Involved researchers (FRI side):
  • Daniel Pellarini
  • Andraz Krasovec
  • Dr. Veljko Pejovic

Mobile User Attention Management

Attention is the most precious of the resources we have. From communication services (chat, SMS), to online social networks (Facebook, Twitter), and warning systems (e.g. "battery low"), different actors compete for our attention. In our research we aim to understand mechanisms that guide user attention and to develop technical solutions for attention management.
Our goal is to advance human-computer interaction to the point defined by Mark Weiser's 1991 quote:
machines that fit the human environment instead of forcing humans to enter theirs will make using computing as refreshing as taking a walk in the woods
From the practical point of view, attention management systems built towards the above vision will enable us to:
  • Reduce user frustration and application churn rate.
  • Increase user engagement with the delivered content.
  • Increase compliance with suggestions in mHealth and behaviour change intervention applications
  • Improve safety in ubiquitous computing environments (e.g. by not interrupting while a user is driving).
  • Reduce unwanted data traffic.
  • Open doors for anticipatory computing, where future activities could be intelligently steered through predictive attention management.
In our research, through mobile sensing, we have thoroughly investigated factors that impact a user's interruptibility (see our UbiComp'14, UbiComp'15, and CHI'16 papers, for example). Further, we built an Android library InterruptMe that uses sensors on a smartphone to recognize the user's context and infer if a user is interruptible or not. InterruptMe is available as open source software.

In our latest line of research we are investigating the ability of mobile and wireless sensors to recognize a user's cognitive load, as the information on cognitive load can greatly enhance attention management systems (see our UbiComp'18 survey for details). Our preliminary analysis with wearable and wireless methods for cognitive load inference shows the potential for unobtrusive recognition of a user's task engagement.

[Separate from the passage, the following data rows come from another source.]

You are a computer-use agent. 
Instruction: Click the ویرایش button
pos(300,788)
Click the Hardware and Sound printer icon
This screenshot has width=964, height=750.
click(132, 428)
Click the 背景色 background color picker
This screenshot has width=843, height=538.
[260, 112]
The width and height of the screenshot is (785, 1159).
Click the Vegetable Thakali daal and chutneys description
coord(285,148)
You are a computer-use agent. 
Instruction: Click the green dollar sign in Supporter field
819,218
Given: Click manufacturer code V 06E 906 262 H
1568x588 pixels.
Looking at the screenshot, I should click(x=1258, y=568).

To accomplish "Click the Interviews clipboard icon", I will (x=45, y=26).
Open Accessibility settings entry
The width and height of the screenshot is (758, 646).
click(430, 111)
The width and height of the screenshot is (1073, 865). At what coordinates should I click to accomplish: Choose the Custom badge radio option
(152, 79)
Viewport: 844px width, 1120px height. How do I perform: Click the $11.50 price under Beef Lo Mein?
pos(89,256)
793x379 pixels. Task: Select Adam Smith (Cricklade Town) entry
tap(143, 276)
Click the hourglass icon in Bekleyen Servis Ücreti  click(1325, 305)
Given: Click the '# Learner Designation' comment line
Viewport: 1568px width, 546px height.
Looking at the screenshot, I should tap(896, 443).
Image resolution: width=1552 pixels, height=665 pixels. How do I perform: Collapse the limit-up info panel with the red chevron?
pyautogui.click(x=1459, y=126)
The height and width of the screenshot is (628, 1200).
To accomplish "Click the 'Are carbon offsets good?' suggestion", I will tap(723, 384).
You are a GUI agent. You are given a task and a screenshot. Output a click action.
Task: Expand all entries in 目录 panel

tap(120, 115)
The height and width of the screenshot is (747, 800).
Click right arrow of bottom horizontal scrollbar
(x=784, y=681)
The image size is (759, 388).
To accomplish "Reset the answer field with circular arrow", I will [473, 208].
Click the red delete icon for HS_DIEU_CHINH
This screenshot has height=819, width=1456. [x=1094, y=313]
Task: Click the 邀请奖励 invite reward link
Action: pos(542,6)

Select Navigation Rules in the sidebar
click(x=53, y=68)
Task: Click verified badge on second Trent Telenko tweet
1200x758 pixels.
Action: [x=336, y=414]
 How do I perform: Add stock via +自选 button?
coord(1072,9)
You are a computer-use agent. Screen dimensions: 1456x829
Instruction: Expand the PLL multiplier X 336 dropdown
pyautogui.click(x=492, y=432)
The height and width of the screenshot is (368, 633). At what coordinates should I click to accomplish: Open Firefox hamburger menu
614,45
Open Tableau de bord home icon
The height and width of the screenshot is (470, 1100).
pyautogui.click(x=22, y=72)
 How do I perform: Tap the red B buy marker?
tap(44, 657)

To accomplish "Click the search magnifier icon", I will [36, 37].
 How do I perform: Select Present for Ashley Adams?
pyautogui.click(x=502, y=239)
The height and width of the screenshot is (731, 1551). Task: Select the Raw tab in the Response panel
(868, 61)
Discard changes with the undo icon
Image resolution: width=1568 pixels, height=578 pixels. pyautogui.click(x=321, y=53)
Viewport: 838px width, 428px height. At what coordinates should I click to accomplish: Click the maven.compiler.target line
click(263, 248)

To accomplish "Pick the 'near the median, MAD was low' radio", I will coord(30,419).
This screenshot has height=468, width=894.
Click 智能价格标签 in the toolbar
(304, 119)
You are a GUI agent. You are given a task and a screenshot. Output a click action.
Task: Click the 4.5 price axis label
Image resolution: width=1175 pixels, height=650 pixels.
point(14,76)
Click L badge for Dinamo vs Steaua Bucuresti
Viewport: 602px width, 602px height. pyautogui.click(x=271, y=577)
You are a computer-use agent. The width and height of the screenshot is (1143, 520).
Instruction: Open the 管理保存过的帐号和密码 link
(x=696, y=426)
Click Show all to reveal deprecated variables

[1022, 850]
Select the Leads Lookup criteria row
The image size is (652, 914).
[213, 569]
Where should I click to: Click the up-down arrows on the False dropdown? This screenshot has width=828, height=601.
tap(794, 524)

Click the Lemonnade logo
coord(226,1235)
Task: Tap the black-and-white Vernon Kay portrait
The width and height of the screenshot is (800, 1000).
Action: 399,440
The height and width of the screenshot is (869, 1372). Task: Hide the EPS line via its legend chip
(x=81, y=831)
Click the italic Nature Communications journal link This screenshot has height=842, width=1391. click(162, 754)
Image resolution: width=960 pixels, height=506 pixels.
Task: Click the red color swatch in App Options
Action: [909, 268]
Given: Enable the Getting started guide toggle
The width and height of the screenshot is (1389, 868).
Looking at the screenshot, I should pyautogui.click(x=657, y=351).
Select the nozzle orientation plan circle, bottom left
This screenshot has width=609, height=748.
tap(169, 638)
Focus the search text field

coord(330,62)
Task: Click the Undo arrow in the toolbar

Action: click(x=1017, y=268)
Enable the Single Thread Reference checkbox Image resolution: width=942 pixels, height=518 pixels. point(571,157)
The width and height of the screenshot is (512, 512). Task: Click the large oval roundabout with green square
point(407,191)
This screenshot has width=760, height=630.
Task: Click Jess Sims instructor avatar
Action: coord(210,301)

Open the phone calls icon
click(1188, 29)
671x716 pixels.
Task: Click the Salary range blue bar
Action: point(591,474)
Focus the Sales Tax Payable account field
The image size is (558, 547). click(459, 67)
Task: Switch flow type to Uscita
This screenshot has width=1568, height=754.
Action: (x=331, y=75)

We are currently working on in-depth inference of the actual level of cognitive load, as well as, on inferring cognitive load in real-world situations for automotive industry.
Activity - Interruptibility
Our Wi-Mind systems for wireless cognitive load inference.

Past Projects

Mobile broadband measurement analysis (funded by EU Horizon2020 and AKOS)

Mobile broadband (MBB) networks have revolutionised the way we communicate, yet our understanding and means of troubleshooting such complex systems remain modest. In our research we develop RICERCANDO (Rapid Interpretation and Cross-Experiment Root-Cause Analysis in Network Data with Orange), a tool for integrative exploration, visualization and interpretation of MBB data and meta-data across multiple experiments. RICERCANDO supports human experts in the process of detecting and understanding the root-cause of the network problems and performance degradation.

RICERCANDO was developed by an interdisciplinary team that includes data mining (prof. Blaz Zupan, Jernej Kernc) and networking experts (prof. Ricciato, prof. Pejovic, Ivan Majhen, and Dr. Miha Janez).

All tools developed as a part of RICERCANDO project are free and open-source, and can be found here:
We also invite you to find out more in our RICERCANDO paper

Finally, we used our tools, including RICERCANDO, to uncover Net neutrality violations. We analyzed almost two years worth of distributed crowdsourced measurement data from Agency for communication networks and services of the Republic of Slovenia (AKOS) and found examples of Net neutrality violation practices.